» WORK INSTRUCTIONS: Find the line with "The height and width of the screenshot is (599, 276).". Transcribe it and each later line of the data exactly, up to and including the last.

» MATERIAL FOR THE TASK:
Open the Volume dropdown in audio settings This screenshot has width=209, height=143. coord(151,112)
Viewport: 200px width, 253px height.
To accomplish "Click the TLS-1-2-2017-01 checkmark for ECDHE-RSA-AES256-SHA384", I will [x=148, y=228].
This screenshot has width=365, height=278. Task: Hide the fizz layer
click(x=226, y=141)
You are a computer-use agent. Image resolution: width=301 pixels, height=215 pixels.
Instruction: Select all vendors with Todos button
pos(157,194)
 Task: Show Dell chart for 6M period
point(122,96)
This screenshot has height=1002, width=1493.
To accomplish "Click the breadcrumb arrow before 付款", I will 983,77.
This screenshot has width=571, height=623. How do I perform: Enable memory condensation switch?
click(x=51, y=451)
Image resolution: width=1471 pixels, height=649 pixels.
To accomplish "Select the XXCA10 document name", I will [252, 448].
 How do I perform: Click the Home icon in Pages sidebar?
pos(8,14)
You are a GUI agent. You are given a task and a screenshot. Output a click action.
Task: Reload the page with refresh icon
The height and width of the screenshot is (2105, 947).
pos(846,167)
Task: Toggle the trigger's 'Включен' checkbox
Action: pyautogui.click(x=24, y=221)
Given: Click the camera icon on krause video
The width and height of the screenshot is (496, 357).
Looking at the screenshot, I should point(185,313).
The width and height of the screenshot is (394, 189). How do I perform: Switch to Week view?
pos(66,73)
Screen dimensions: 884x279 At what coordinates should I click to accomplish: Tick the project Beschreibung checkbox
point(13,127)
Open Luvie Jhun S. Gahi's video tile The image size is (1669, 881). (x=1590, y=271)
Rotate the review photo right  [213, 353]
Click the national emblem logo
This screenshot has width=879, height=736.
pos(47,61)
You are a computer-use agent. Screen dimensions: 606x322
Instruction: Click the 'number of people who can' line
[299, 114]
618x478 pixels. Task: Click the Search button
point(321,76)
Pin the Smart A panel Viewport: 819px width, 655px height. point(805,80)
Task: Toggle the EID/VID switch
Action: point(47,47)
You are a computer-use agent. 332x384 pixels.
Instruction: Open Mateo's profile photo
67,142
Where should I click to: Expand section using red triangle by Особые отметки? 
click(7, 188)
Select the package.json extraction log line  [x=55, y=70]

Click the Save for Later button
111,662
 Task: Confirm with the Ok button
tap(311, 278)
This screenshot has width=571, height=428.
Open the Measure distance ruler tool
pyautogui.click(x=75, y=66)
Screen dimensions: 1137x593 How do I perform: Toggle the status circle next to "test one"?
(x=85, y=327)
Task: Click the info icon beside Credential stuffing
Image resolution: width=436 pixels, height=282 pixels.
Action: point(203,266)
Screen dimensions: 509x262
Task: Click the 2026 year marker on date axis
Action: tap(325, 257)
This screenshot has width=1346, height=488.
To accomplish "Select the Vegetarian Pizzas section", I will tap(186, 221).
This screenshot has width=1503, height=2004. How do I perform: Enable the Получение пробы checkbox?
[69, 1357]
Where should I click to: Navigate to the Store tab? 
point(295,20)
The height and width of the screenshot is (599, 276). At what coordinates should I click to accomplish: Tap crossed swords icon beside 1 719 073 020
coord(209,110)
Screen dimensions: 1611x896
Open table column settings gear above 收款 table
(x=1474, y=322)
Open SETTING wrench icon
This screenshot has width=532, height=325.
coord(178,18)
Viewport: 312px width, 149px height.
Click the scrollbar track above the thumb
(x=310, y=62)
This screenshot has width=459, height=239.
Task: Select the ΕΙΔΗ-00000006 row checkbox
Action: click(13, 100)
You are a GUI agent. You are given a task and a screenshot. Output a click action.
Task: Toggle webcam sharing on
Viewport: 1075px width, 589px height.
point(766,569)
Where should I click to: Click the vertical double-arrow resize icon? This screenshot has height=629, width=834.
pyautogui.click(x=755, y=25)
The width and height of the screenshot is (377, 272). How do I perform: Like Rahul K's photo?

» SOLUTION FOR THIS PROBLEM:
The height and width of the screenshot is (599, 276). At what coordinates should I click to accomplish: Tap crossed swords icon beside 1 719 073 020
coord(209,110)
Screen dimensions: 1611x896
Open table column settings gear above 收款 table
(x=1474, y=322)
Open SETTING wrench icon
This screenshot has width=532, height=325.
coord(178,18)
Viewport: 312px width, 149px height.
Click the scrollbar track above the thumb
(x=310, y=62)
This screenshot has width=459, height=239.
Task: Select the ΕΙΔΗ-00000006 row checkbox
Action: click(13, 100)
You are a GUI agent. You are given a task and a screenshot. Output a click action.
Task: Toggle webcam sharing on
Viewport: 1075px width, 589px height.
point(766,569)
Where should I click to: Click the vertical double-arrow resize icon? This screenshot has height=629, width=834.
pyautogui.click(x=755, y=25)
The width and height of the screenshot is (377, 272). How do I perform: Like Rahul K's photo?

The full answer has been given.